Material to process ->
■ ■ ■ ■ ■ ■ ■
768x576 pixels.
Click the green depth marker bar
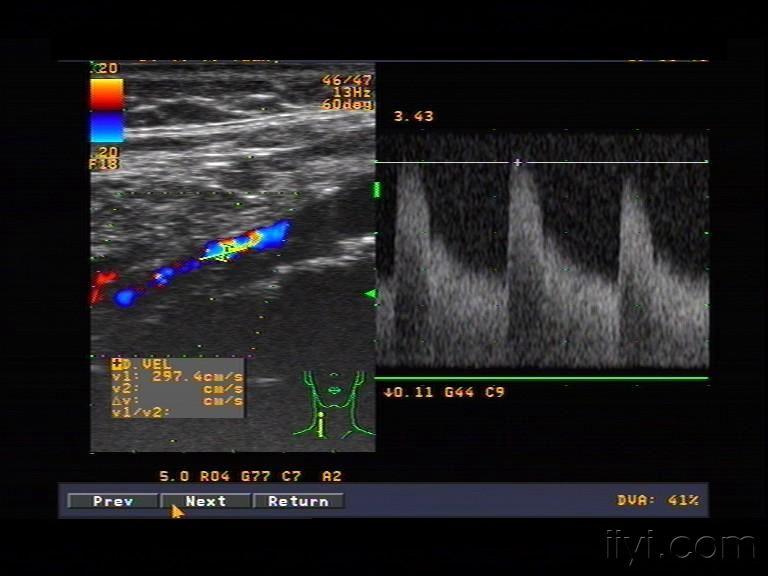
■ ■ ■ ■ ■ ■ ■
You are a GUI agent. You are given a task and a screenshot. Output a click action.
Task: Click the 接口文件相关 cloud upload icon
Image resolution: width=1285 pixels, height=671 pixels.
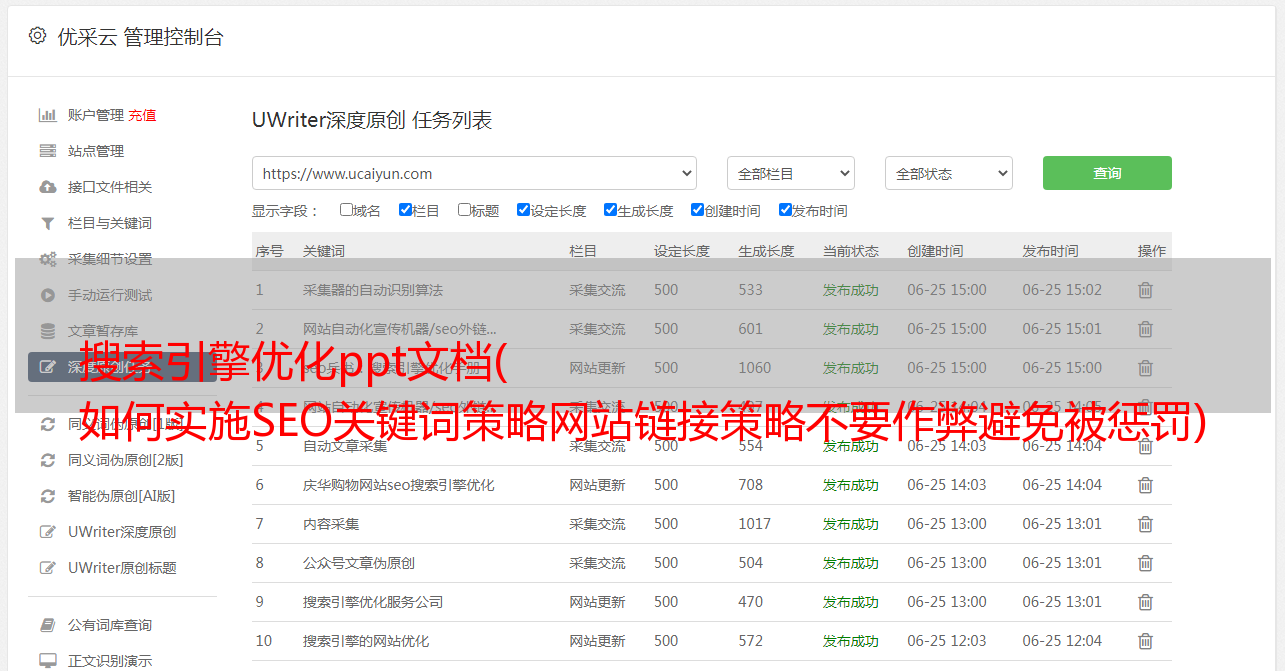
■ ■ ■ ■ ■ ■ ■
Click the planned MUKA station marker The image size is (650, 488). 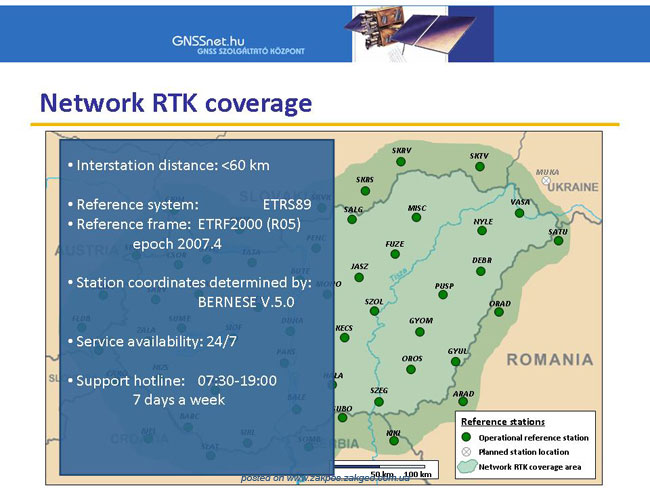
■ ■ ■ ■ ■ ■ ■
Task statement -> The required output is every line above from the one with "768x576 pixels." down to the one with "Click the green depth marker bar", restated word for word, ends included.

Solution ->
768x576 pixels.
Click the green depth marker bar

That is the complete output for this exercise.